Przystojni muzycy, lśniące instrumenty, a tytuł koncertu: „Co nam w duszy gra”. Oj, gra, gra!
Na stoliku wyłożone kroniki, a w nich zawarta cała dotychczasowa historia orkiestry - różne wydarzenia, koncerty, nagrody i wyróżnienia - wspomnienia, zdjęcia z całego 35-letniego okresu.
Pierwsze dźwięki popłynęły po Sali, Muzyka do marszu, a potem i do tańca. Grały trąbki, saksofony, puzony. Dyrygentem był Mateusz Koszur, który także prowadził koncert i robił to w sposób pełen humoru i dowcipu.
Jubileusz nie może się odbyć bez podziękowań, gratulacji i życzeń. Były więc dyplomy, medale i brawa na stojąco.
Dziękujemy za to, że przez tyle lat jesteście z nami.

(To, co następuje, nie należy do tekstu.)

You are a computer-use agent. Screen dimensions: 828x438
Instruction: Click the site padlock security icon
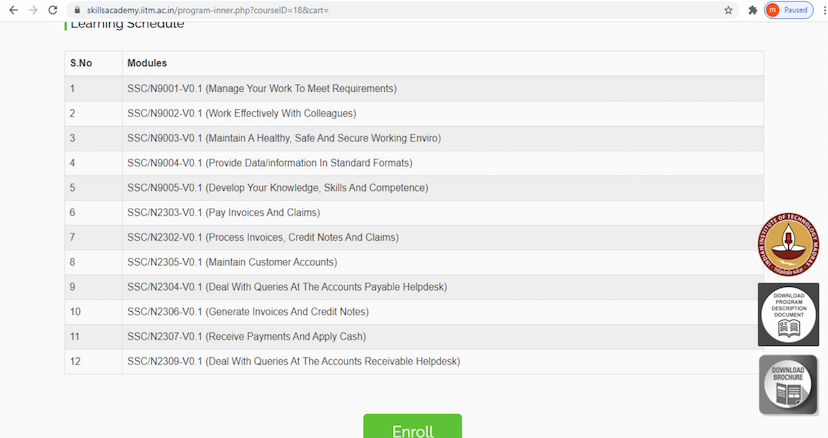tap(77, 10)
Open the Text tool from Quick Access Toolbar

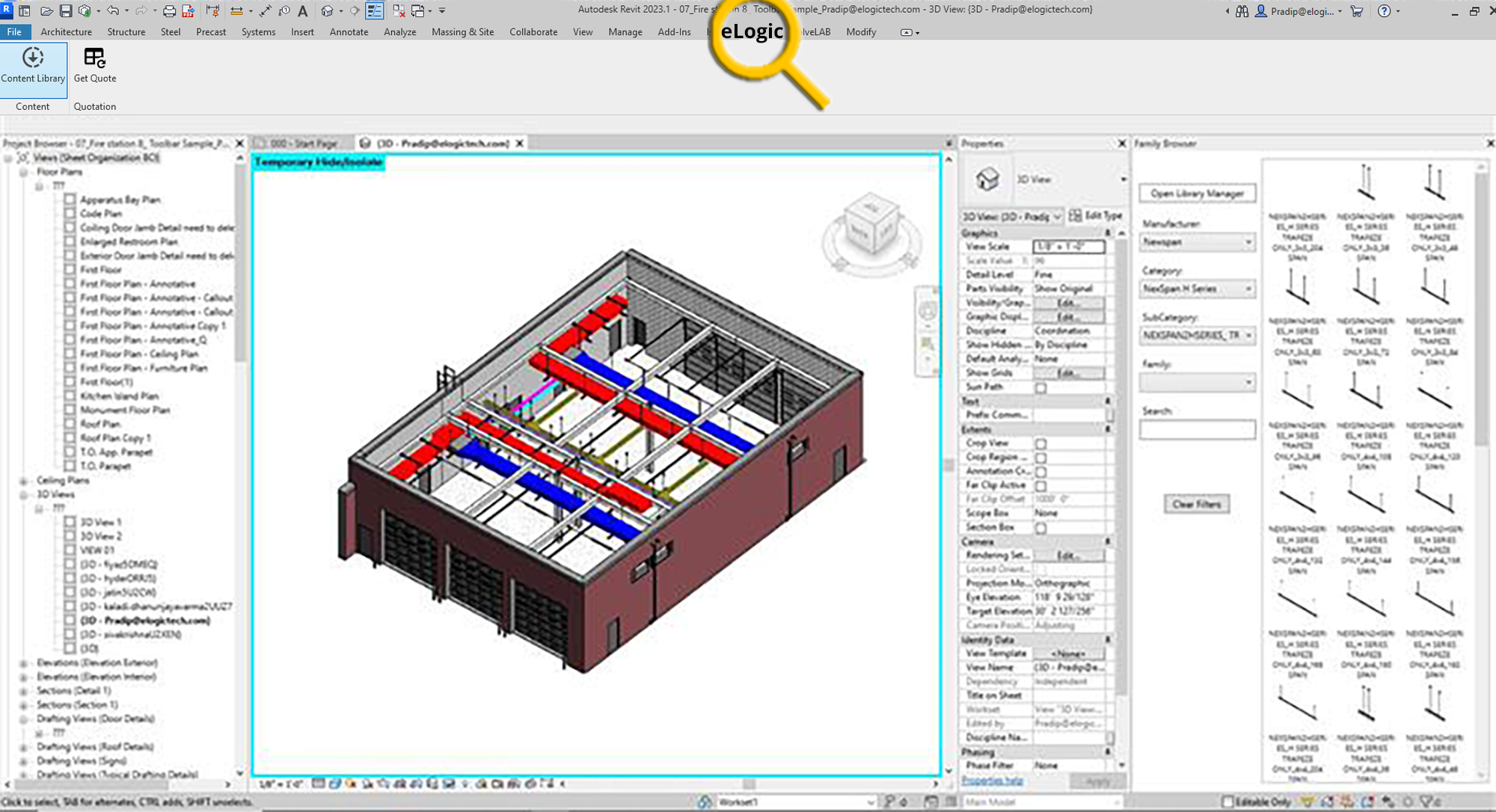tap(303, 12)
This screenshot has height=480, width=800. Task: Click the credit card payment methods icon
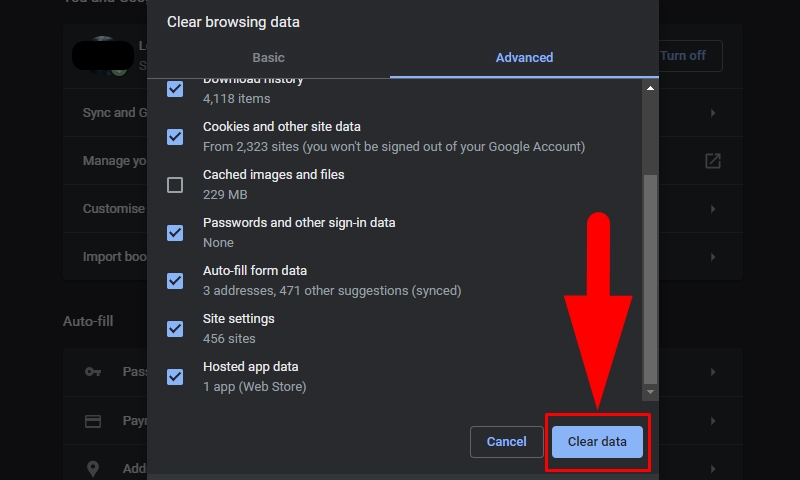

W waszej muzyce - jak mówi pewna piosenka - „jest jakaś siła i moc”, która dodaje energii. Jesteście tam, gdzie radość, i tam, gdzie smutek. Wasza muzyka to trochę jak magia – powiedziała wicestarosta Ewa Dudar, składając życzenia działalności przez następnych wiele lat.
Jan Ragan przyjmując te wszystkie słowa podziękowań nie krył wzruszenia.
Popularna piosenka zakończyła koncert.
Brawa na stojąco zakończyły to wyjątkowe muzyczno-świąteczne spotkanie.